Amazon has come out swinging with its own iteration of video game streaming. It seems odd for Amazon, the developer of free-to-play multiplayer shooter Crucible and MMO New World, plans to come out with a game streaming service when it can’t find the correct formula for how a game works. Regardless of their reasoning, maybe they’re trying to enter a more familiar niche that they’re aware of how to navigate. How does it compare to Google’s Stadia service or Microsoft’s xCloud? Let’s compare all three.
Amazon’s Luna video game streaming service will operate for Fire TV, computers, Macs, tablets, and smartphones. A subscription, called Luna Plus, will cost $5.99 every month to use the service. However, when it initially launches, it will only be available to those invited to participate in the service. It won’t be openly accessible to everyone interested in testing it out. You can use a PlayStation 4 or Xbox One controller, but a Luna controller will be released to the market for $50.
You will be able to stream games that reach 1080p resolution and 60 frames per second, with 4K support teased to arrive at a later date. There are a lot of “coming soon” promises from Amazon. The full list of games is coming soon, with Control being chief among them. An Ubisoft channel will even feature Assassin’s Creed Valhalla. Additionally, Luna will have Twitch integration so streamers can directly share their gameplay with their followers. Any follower who subscribes to Luna while watching a Twitch streamer can instantly switch from watching the game to playing it.
Anyone wishing to use Luna will want to have at least an internet connection of at least 10Mbps. If you’re going to play games in 4K when it does release, you need to increase this requirement to 35Mbps. At this time, there is no official release date for Luna. It’s “coming soon.”
Google Stadia and Amazon Luna are somewhat on par with one another. Both of them allow you to stream games to your favored devices using a secure, reliable internet connection. Unlike Luna, you can choose to purchase a game on Stadia for its full price and stream it anywhere. Alternatively, you can go with the Stadia Pro option, Google’s subscription service, for $9.99 each month. You can play it on Google Chromecast Ultra, a Chrome browser connected to a Google account, and Android phones with the Stadia application on them.
The service comes with a rotation of games that change each month, and you can buy them to stream directly to your chosen device at 4K. The list of games available on the streaming service continues to grow, with notable titles like Assassin’s Creed Odyssey, Borderlands 3, Doom Eternal, Mortal Kombat 11, PUBG, Red Dead Redemption 2, and several more.

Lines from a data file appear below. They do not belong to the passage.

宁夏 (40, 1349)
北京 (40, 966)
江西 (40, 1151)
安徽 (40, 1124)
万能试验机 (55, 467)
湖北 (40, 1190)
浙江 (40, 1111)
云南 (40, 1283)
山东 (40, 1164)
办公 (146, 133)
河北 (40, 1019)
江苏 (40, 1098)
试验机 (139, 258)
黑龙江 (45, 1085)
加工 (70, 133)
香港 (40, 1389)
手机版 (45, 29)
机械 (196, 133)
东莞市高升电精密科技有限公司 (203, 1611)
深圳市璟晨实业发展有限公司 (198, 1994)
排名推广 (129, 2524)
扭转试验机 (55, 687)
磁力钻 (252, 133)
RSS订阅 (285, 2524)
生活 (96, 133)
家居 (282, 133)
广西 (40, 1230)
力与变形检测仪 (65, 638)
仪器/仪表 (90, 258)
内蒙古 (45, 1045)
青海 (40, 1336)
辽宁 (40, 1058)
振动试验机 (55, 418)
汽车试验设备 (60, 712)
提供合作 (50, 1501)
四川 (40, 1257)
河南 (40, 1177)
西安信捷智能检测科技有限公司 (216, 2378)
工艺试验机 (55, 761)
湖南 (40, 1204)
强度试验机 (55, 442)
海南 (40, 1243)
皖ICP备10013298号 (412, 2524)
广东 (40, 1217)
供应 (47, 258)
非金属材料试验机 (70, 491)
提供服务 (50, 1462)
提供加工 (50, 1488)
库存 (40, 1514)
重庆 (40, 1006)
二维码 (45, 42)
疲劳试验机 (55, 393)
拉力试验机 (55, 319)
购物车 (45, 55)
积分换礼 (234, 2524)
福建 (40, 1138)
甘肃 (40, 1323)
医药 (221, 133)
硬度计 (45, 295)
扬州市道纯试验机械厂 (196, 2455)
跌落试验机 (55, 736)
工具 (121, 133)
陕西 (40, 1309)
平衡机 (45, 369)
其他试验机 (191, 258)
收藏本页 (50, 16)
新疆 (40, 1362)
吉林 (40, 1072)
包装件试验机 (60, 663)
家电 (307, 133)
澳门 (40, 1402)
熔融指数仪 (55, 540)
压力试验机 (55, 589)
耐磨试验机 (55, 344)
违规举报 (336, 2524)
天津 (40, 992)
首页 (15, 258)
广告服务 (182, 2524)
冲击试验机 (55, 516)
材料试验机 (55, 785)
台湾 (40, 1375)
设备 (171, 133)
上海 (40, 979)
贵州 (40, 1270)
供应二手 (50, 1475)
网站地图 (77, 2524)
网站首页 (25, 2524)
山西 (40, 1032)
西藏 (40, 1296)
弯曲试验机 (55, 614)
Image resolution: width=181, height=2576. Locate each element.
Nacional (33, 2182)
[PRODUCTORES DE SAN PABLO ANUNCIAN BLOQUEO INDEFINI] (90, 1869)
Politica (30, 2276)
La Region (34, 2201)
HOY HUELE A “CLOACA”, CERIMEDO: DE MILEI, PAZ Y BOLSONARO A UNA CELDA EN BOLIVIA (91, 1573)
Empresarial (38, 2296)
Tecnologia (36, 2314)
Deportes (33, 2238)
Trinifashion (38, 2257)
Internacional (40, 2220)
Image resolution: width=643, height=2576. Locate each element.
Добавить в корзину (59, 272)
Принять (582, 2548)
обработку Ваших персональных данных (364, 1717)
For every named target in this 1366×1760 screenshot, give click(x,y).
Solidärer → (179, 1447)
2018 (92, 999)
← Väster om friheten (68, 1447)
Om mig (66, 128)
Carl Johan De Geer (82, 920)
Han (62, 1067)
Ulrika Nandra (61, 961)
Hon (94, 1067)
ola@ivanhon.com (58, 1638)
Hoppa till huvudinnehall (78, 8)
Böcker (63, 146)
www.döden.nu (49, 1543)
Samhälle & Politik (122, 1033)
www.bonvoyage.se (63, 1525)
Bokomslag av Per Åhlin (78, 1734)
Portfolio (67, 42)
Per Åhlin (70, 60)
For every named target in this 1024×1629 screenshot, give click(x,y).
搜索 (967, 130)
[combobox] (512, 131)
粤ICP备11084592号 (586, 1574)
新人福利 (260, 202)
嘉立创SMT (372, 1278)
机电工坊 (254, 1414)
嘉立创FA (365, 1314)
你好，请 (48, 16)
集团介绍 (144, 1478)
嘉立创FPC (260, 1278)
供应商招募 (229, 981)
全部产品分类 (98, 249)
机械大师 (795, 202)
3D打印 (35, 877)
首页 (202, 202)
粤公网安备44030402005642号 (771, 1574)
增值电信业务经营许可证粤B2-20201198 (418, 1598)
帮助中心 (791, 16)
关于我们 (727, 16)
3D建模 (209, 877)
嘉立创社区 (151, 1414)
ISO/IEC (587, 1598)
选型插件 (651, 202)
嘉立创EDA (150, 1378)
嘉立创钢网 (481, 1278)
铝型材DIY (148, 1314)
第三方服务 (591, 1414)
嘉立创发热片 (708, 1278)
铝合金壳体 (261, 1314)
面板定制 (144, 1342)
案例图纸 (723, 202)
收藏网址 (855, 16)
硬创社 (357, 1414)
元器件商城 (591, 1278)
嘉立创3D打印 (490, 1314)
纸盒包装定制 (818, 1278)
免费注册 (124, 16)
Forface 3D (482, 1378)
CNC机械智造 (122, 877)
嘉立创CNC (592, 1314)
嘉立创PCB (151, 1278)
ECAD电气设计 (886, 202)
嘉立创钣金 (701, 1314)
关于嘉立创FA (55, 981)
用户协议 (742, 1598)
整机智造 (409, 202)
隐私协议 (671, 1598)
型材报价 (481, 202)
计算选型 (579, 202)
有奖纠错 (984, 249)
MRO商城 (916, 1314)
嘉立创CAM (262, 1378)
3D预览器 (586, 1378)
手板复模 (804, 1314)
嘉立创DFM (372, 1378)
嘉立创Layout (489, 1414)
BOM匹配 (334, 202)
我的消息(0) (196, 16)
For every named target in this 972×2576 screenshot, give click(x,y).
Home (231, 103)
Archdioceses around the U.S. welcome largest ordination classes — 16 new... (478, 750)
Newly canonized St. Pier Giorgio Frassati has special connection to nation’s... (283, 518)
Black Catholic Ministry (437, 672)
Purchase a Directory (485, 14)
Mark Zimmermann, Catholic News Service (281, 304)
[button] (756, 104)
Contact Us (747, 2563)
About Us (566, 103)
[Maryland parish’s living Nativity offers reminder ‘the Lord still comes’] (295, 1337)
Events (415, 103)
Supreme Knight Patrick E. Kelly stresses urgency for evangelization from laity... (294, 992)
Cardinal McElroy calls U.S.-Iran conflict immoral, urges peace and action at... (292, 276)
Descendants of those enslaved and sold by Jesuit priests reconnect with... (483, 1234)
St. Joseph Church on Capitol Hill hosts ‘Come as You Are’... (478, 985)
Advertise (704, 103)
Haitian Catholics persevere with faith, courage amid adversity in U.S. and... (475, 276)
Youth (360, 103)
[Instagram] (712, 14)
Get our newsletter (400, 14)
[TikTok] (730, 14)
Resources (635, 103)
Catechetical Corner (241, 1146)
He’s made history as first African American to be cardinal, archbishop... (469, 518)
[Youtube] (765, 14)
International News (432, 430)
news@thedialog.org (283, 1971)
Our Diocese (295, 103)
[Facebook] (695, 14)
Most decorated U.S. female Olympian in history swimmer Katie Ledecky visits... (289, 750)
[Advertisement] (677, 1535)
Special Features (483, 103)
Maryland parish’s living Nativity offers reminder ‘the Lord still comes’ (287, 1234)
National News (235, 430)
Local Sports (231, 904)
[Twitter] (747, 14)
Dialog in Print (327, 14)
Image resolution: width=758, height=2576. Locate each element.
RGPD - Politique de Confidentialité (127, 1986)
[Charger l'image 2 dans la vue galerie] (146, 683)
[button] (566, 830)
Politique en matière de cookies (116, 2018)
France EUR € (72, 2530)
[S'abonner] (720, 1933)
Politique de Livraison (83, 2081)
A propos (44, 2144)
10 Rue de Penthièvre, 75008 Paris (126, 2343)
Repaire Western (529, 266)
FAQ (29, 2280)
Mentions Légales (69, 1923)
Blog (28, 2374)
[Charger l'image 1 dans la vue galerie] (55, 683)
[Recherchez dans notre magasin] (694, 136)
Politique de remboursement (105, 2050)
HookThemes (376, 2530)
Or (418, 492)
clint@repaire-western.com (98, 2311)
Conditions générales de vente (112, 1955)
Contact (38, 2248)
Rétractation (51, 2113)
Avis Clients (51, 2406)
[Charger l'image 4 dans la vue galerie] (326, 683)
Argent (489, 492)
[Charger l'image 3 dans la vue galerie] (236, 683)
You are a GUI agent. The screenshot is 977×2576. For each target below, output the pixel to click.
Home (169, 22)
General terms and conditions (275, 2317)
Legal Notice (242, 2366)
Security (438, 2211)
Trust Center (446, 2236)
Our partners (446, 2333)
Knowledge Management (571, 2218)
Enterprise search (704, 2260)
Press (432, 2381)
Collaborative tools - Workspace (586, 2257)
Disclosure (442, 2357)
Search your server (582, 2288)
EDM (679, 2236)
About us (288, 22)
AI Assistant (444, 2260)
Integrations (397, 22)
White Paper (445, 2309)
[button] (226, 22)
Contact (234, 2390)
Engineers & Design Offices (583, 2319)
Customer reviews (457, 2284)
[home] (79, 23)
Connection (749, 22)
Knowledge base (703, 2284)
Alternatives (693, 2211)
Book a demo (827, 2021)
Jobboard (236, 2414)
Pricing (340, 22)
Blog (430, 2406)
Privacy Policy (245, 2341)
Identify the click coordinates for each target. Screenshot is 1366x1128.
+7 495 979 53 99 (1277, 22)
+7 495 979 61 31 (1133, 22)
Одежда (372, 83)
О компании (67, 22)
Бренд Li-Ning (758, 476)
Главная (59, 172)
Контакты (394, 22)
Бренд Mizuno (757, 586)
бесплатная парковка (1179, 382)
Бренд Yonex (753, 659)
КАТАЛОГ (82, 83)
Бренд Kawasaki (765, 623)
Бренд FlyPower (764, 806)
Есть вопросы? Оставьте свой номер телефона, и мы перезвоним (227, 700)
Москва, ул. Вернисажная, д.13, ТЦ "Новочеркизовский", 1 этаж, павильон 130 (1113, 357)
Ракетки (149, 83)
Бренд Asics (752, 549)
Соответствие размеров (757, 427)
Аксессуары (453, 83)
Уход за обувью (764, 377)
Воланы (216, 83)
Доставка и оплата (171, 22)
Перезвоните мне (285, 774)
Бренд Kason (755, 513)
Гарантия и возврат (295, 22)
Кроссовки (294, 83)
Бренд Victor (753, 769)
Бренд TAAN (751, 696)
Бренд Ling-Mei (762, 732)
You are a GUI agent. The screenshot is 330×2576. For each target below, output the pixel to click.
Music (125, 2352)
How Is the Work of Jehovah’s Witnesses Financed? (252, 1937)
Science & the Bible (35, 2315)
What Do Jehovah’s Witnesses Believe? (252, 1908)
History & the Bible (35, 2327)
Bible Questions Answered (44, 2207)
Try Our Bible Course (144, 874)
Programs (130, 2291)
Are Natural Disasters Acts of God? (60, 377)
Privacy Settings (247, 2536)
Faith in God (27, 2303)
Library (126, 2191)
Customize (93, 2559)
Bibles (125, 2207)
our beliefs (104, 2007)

While playing, you can directly stream them to YouTube, and those watching videos of a game online can jump straight into the game while watching it on their recommended platform with the push of a button. Stadia wants to help propel YouTube streaming forward, and the best way to do this is by having seamless integration.
Much like Luna, you will want at least a 10Mbps internet connection, but it’s best to have 35Mbps for the best results. Stadia’s initial launch had been a rocky one, with many players noticing serious gameplay lag issues and framerate drops.
Microsoft’s xCloud is the third video game streaming service you may want to consider. It’s directly bundled with the Xbox Game Pass Ultimate subscription, which goes for $14.99 per month. It comes with a mountain of content on the Xbox Game Pass, and with Microsoft’s latest acquisition of Bethesda, Game Pass looks all the sweeter. Despite it being a Microsoft product, it has been available on Android devices since September 15. Any sort of iOS integration will be happening later,.
Your Android devices will need to have the Android 6.0 Marshmallow update, and at least Bluetooth 4.0 version to stream the games. To start streaming these games to your devices, download the xCloud application from the Google Play Store to give it a try. You will also want to attach a compatible controller to work with the games. Much like Luna and Stadia, a 10Mpbs internet speed connection is required, and it’s recommended to have an LTE and 5G tower in range.
You won’t have to buy any of the games at full price to play them. They’re all available through the Game Pass subscription, and the list for the game pass only grows as Microsoft builds an entire library of content on it.
Of the three, Microsoft’s xCloud offers the most games and likely the best bang for your buck out there. Unlike Luna and Stadia, the xCloud service was not created to outdo console gaming but serve as an alternative for those who couldn’t purchase the latest console. With how much has gone into the Xbox Game Pass over the past few years, it’s a smart move by Microsoft, and the list only continues to grow to build on that fierce reputation.